[Stored records]
◆ ◆ ◆ ◆

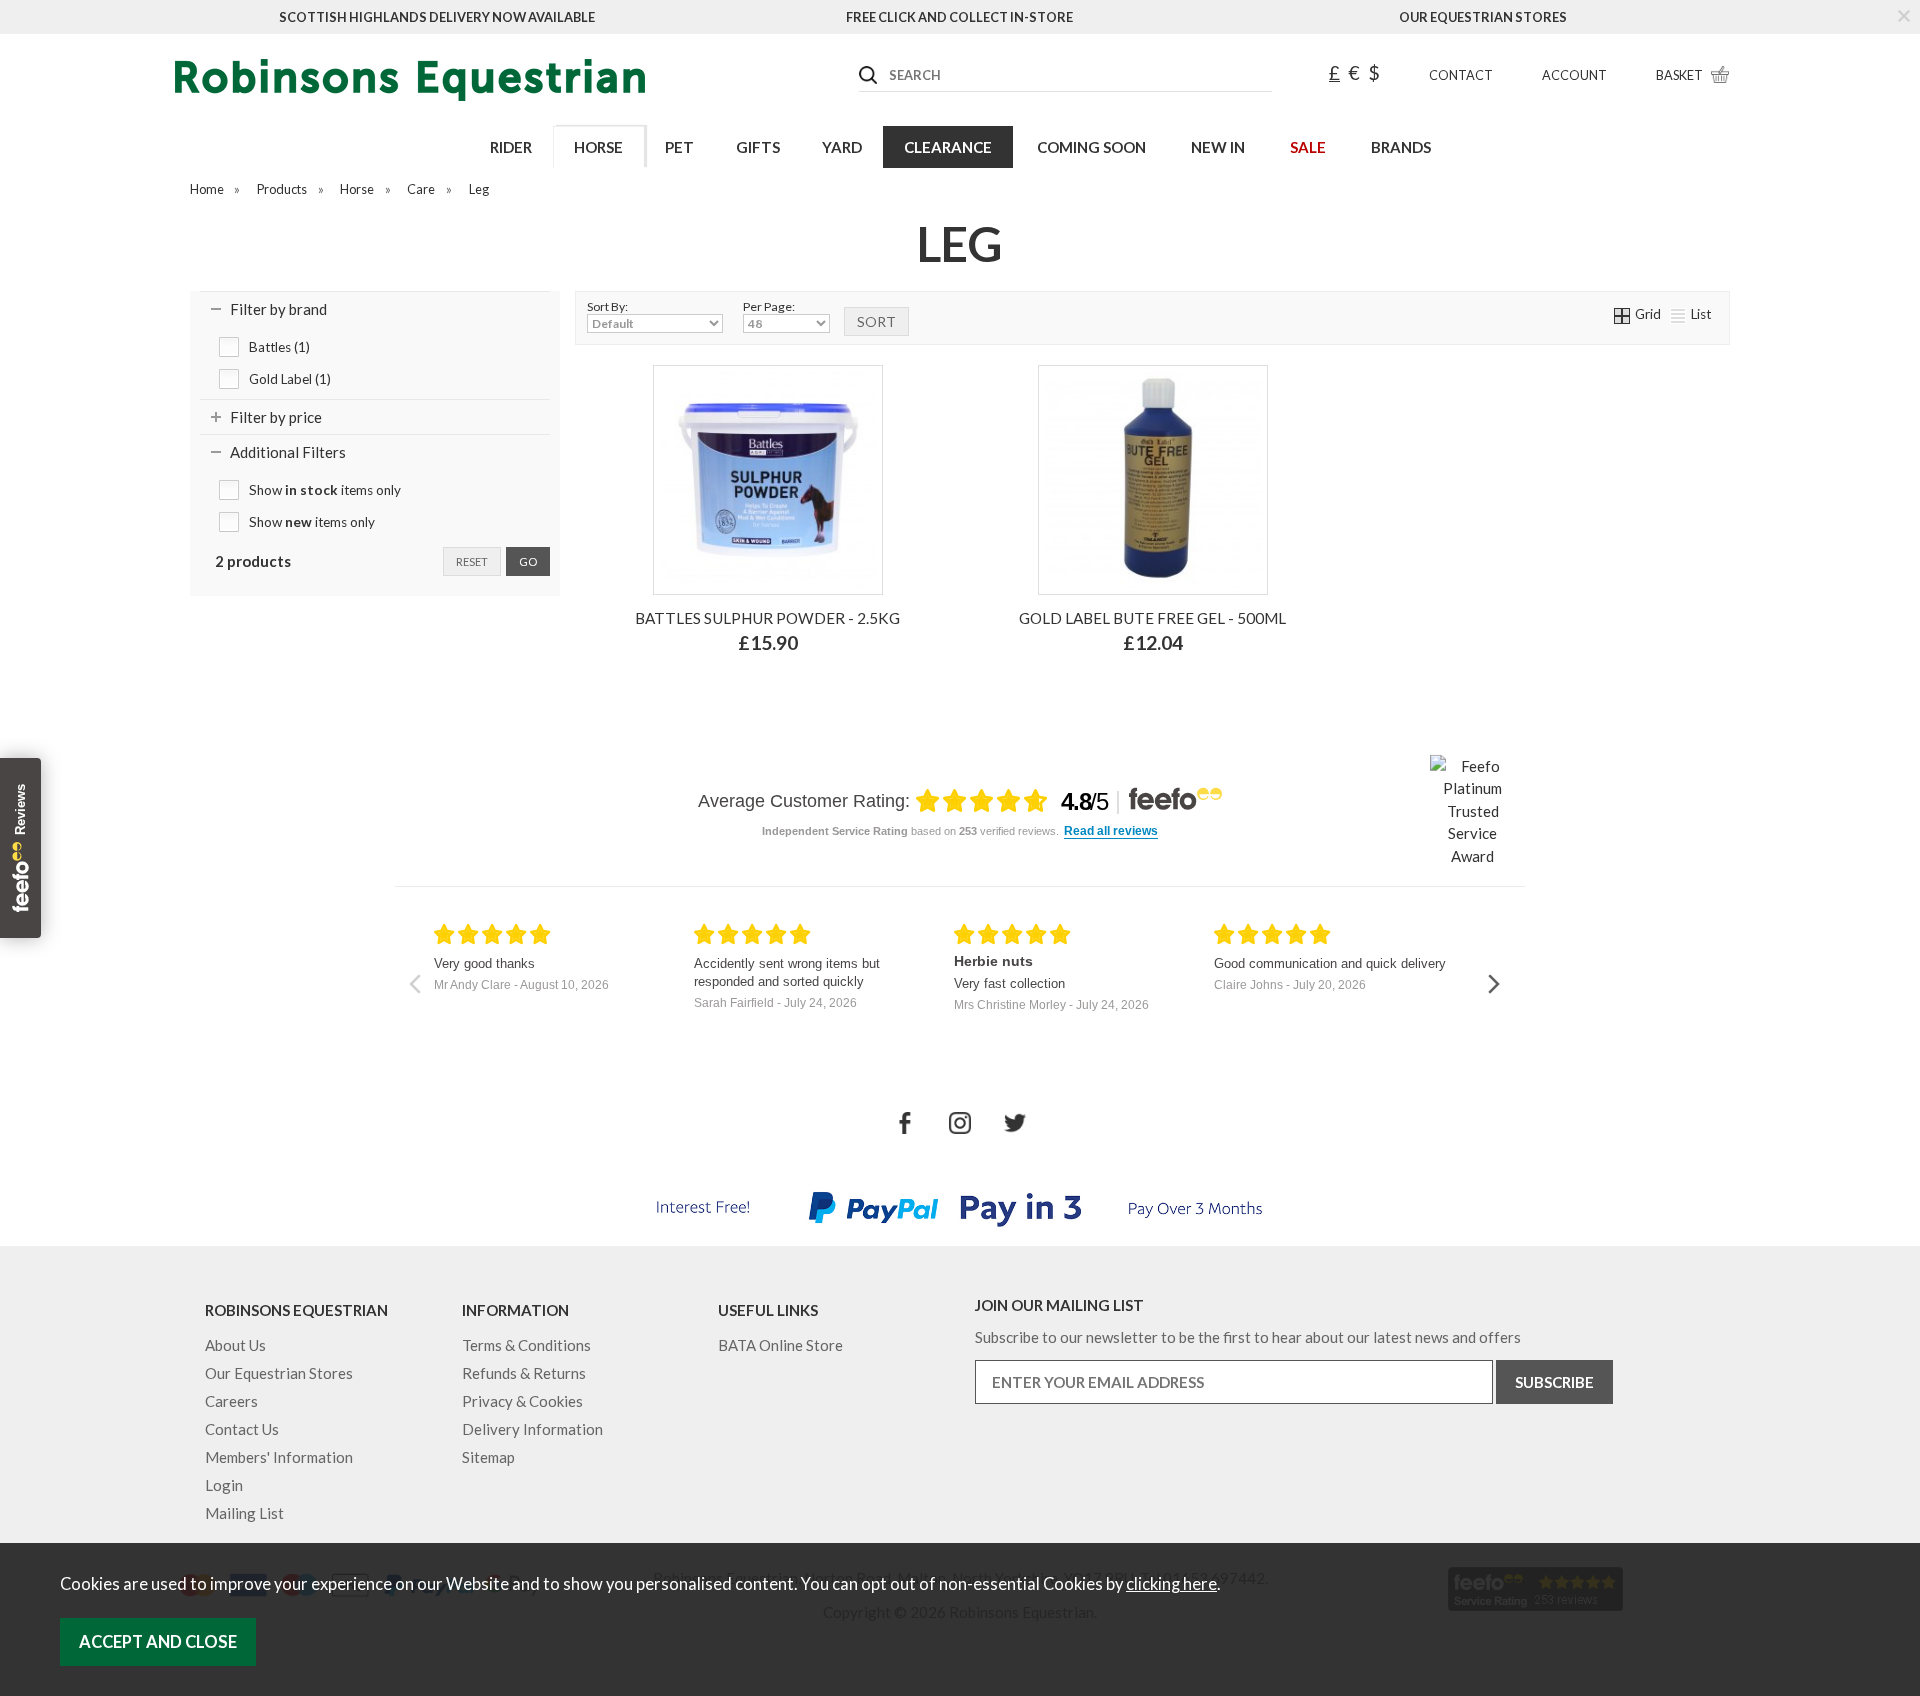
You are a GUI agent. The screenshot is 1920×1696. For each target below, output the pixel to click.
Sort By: (607, 306)
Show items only (325, 490)
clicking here (1171, 1584)
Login (224, 1485)
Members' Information (279, 1457)
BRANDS (1401, 147)
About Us (235, 1345)
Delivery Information (532, 1429)
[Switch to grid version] (1623, 314)
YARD (842, 147)
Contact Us (242, 1429)
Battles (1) (279, 347)
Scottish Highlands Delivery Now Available (437, 17)
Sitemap (488, 1457)
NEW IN (1218, 147)
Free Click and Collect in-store (959, 17)
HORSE (598, 147)
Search (860, 59)
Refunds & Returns (524, 1373)
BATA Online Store (780, 1345)
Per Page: (769, 306)
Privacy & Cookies (522, 1401)
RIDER (511, 147)
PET (679, 147)
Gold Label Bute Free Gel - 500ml (1152, 618)
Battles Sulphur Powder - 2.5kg (767, 618)
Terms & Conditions (526, 1345)
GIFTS (758, 147)
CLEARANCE (948, 147)
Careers (231, 1401)
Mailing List (244, 1513)
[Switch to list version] (1679, 314)
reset (472, 561)
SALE (1308, 147)
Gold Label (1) (290, 379)
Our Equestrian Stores (1483, 17)
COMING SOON (1091, 147)
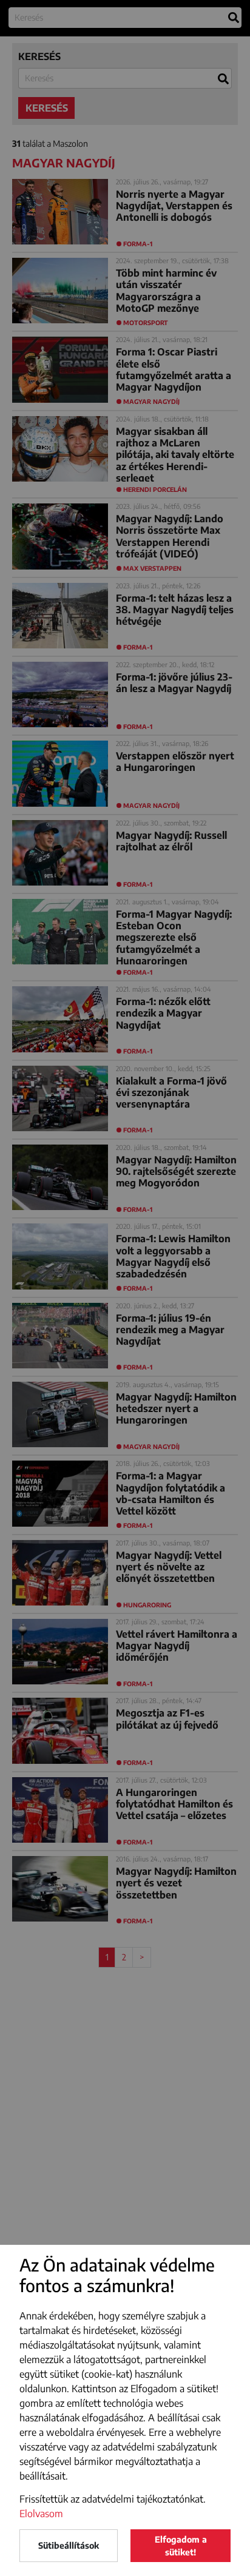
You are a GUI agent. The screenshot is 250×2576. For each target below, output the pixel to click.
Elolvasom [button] (41, 2513)
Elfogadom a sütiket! (181, 2545)
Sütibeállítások (68, 2545)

◆ ◆ ◆ ◆

Find the line that contains "Gold Label Bute Free Gel - 500ml (1152, 618)", then write out that line and each one after it, exactly and with nothing else, through the end of the entries above, without the pictures.

Gold Label Bute Free Gel - 500ml (1152, 618)
Battles Sulphur Powder - 2.5kg (767, 618)
Terms & Conditions (526, 1345)
GIFTS (758, 147)
CLEARANCE (948, 147)
Careers (231, 1401)
Mailing List (244, 1513)
[Switch to list version] (1679, 314)
reset (472, 561)
SALE (1308, 147)
Gold Label (1) (290, 379)
Our Equestrian Stores (1483, 17)
COMING SOON (1091, 147)
You are a GUI agent. The screenshot is 250×2576. For each target below, output the pixel to click.
Elolvasom [button] (41, 2513)
Elfogadom a sütiket! (181, 2545)
Sütibeállítások (68, 2545)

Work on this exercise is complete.